(Stored data)
===============
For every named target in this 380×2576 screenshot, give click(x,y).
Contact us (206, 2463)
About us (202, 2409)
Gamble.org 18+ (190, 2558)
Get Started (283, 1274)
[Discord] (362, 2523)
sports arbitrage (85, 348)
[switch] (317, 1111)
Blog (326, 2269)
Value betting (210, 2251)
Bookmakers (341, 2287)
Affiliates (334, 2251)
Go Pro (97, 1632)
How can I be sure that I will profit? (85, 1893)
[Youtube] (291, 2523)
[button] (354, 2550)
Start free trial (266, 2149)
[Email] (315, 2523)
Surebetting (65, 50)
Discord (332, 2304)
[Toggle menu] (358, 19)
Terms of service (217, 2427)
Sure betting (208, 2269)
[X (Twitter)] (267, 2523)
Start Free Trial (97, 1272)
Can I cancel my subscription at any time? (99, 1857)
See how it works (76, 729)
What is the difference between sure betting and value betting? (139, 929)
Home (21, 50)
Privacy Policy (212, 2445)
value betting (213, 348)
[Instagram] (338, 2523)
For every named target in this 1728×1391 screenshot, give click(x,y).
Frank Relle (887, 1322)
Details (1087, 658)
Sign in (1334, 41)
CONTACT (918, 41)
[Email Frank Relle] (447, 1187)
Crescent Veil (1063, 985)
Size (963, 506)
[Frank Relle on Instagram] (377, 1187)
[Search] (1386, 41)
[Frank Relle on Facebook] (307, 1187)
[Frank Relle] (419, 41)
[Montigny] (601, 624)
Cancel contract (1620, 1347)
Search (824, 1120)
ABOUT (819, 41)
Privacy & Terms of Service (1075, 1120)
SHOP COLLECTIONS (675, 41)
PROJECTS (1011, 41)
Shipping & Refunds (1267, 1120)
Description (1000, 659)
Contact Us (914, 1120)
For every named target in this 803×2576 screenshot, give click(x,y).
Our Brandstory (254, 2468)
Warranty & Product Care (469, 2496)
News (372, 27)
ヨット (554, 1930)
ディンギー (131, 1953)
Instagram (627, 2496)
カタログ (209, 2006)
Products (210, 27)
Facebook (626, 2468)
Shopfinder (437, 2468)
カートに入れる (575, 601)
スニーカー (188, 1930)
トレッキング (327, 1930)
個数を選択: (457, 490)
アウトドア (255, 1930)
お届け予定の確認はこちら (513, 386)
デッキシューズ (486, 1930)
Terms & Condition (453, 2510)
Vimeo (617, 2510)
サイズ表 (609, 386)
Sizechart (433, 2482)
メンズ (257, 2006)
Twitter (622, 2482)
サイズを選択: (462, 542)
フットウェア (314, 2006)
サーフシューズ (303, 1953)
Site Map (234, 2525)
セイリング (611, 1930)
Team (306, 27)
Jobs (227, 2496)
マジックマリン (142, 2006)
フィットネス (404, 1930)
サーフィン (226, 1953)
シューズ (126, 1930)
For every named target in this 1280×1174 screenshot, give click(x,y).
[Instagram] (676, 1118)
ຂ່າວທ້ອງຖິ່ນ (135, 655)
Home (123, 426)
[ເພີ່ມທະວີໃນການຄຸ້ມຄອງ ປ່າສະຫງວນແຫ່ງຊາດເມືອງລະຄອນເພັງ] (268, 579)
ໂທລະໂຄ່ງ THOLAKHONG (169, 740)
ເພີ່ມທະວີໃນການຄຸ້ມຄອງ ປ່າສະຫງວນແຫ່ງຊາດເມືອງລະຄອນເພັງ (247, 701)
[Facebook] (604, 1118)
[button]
===============
- _WHAT IS EXPECTED_: The answer should consist solely of the lines from the first line above through the one with "Sign in (1334, 41)", both included, repeated exactly.

- _ANSWER BOX_:
For every named target in this 380×2576 screenshot, give click(x,y).
Contact us (206, 2463)
About us (202, 2409)
Gamble.org 18+ (190, 2558)
Get Started (283, 1274)
[Discord] (362, 2523)
sports arbitrage (85, 348)
[switch] (317, 1111)
Blog (326, 2269)
Value betting (210, 2251)
Bookmakers (341, 2287)
Affiliates (334, 2251)
Go Pro (97, 1632)
How can I be sure that I will profit? (85, 1893)
[Youtube] (291, 2523)
[button] (354, 2550)
Start free trial (266, 2149)
[Email] (315, 2523)
Surebetting (65, 50)
Discord (332, 2304)
[Toggle menu] (358, 19)
Terms of service (217, 2427)
Sure betting (208, 2269)
[X (Twitter)] (267, 2523)
Start Free Trial (97, 1272)
Can I cancel my subscription at any time? (99, 1857)
See how it works (76, 729)
What is the difference between sure betting and value betting? (139, 929)
Home (21, 50)
Privacy Policy (212, 2445)
value betting (213, 348)
[Instagram] (338, 2523)
For every named target in this 1728×1391 screenshot, give click(x,y).
Frank Relle (887, 1322)
Details (1087, 658)
Sign in (1334, 41)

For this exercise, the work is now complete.